» **WHAT THIS TASK INVOLVES**:
Go to the line that contains "The height and width of the screenshot is (812, 1506)." and extract it along with every line after it, exactly, through the end of the data below.

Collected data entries

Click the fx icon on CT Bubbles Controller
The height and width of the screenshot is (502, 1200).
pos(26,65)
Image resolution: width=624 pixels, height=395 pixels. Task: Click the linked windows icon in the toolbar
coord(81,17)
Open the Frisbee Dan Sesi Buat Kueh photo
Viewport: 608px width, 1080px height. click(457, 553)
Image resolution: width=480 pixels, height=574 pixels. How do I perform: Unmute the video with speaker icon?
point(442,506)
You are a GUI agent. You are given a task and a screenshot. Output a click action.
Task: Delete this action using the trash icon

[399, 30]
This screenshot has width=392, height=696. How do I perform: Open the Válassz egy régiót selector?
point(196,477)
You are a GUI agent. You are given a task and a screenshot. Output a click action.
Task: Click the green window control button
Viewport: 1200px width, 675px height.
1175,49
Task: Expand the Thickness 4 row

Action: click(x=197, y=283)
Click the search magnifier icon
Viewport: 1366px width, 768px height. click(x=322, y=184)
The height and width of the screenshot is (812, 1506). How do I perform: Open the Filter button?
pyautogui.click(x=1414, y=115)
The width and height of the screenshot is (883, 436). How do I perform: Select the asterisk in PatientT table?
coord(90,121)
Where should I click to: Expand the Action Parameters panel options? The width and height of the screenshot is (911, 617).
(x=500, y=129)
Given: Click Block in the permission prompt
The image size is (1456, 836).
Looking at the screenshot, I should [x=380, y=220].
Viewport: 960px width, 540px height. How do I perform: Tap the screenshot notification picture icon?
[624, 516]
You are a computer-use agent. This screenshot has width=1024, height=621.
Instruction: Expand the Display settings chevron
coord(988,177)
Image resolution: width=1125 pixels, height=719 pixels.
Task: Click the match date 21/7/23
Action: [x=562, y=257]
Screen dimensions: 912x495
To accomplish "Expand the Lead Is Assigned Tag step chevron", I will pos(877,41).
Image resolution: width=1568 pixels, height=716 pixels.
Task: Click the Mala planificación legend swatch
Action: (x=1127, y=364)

» **RESPONSE FOR THIS EXERCISE**:
The height and width of the screenshot is (812, 1506). How do I perform: Open the Filter button?
pyautogui.click(x=1414, y=115)
The width and height of the screenshot is (883, 436). How do I perform: Select the asterisk in PatientT table?
coord(90,121)
Where should I click to: Expand the Action Parameters panel options? The width and height of the screenshot is (911, 617).
(x=500, y=129)
Given: Click Block in the permission prompt
The image size is (1456, 836).
Looking at the screenshot, I should [x=380, y=220].
Viewport: 960px width, 540px height. How do I perform: Tap the screenshot notification picture icon?
[624, 516]
You are a computer-use agent. This screenshot has width=1024, height=621.
Instruction: Expand the Display settings chevron
coord(988,177)
Image resolution: width=1125 pixels, height=719 pixels.
Task: Click the match date 21/7/23
Action: [x=562, y=257]
Screen dimensions: 912x495
To accomplish "Expand the Lead Is Assigned Tag step chevron", I will pos(877,41).
Image resolution: width=1568 pixels, height=716 pixels.
Task: Click the Mala planificación legend swatch
Action: (x=1127, y=364)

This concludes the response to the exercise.